Bahkan, ketua komisi yang membidangi telaah kebijakan negara itu, menyebut Presiden Jokowi tengah membangun sistem otoritarian personal. Mulai dari menggerakkan Mahkamah Konstitusi (MK), TNI berada dalam cengkeraman politiknya.

“Kemudian ada persoalan di mana tentara tidak berani ngomong dalam situasi seperti ini. Itu sebagai contoh oligarki personal otoritarian,” lanjut profesor berkacamata ini.

Presiden Jokowi juga menunjukkan etika politik yang kurang baik dengan mendorong MK untuk menyetujui, mencarikan dalil apapun untuk meloloskan putranya menjadi cawapres. Padahal syarat yang tertuang dalam konstitusi adalah minimal berusia 40 tahun. Kalaupun belum genap 40 tahun, setidaknya memiliki pengalaman menjadi gubernur.

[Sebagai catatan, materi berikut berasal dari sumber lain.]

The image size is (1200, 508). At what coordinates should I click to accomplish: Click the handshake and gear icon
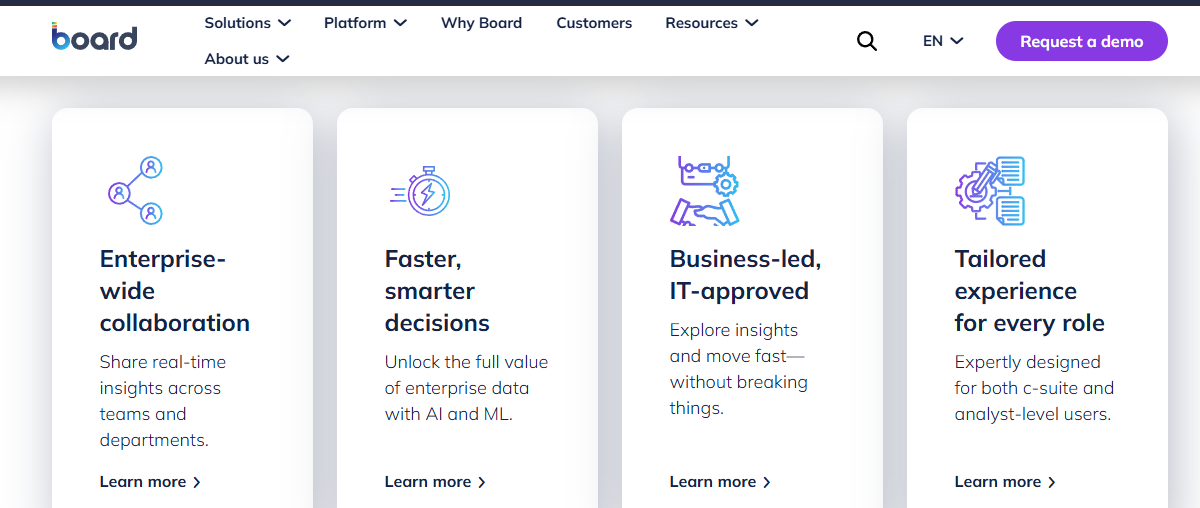[705, 190]
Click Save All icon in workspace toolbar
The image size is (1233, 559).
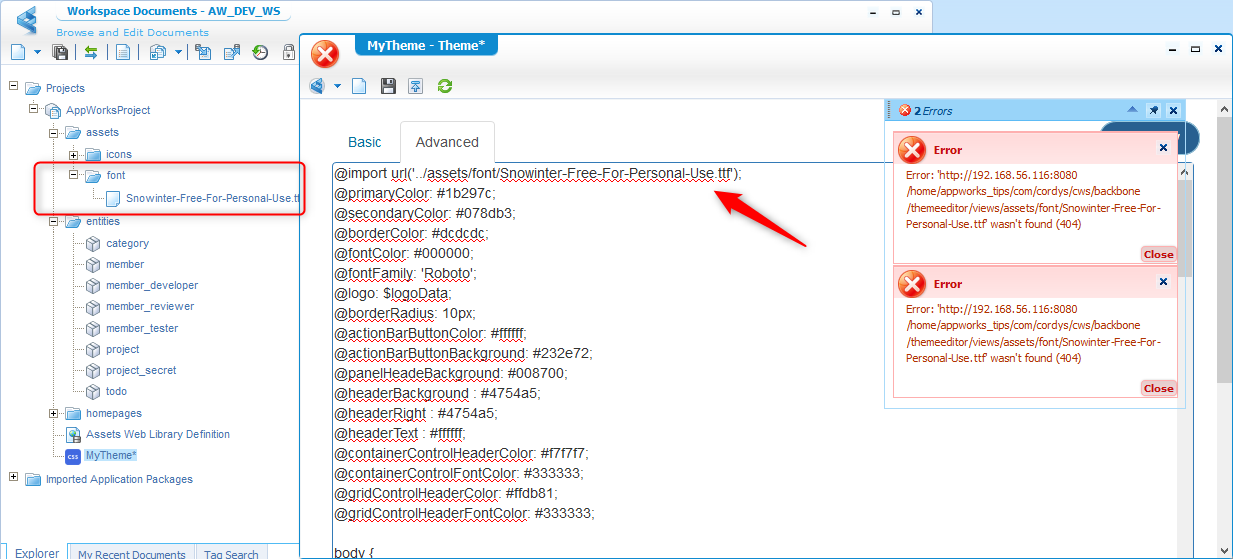click(x=60, y=53)
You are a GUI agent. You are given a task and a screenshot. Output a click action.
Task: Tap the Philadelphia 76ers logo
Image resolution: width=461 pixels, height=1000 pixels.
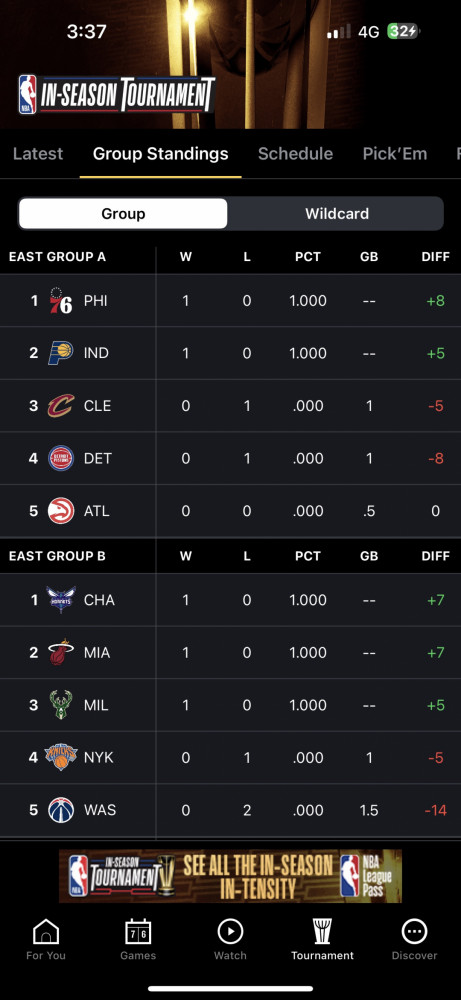[61, 300]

Tidak hanya itu, statement Presiden Jokowi yang mengatakan bahwa presiden boleh berpihak saat pemilu, menurutnya adalah sebuah kekeliruan. Terlebih menurut pengamatannya, Istana menanggapi negatif terhadap pernyataan-pernyataan sikap dari perguruan tinggi itu.

“Padahal di luar negeri dalam mengambil sebuah kebijakan, pemerintah akan meminta pertimbangan dari perguruan tinggi,” kata Rachmad.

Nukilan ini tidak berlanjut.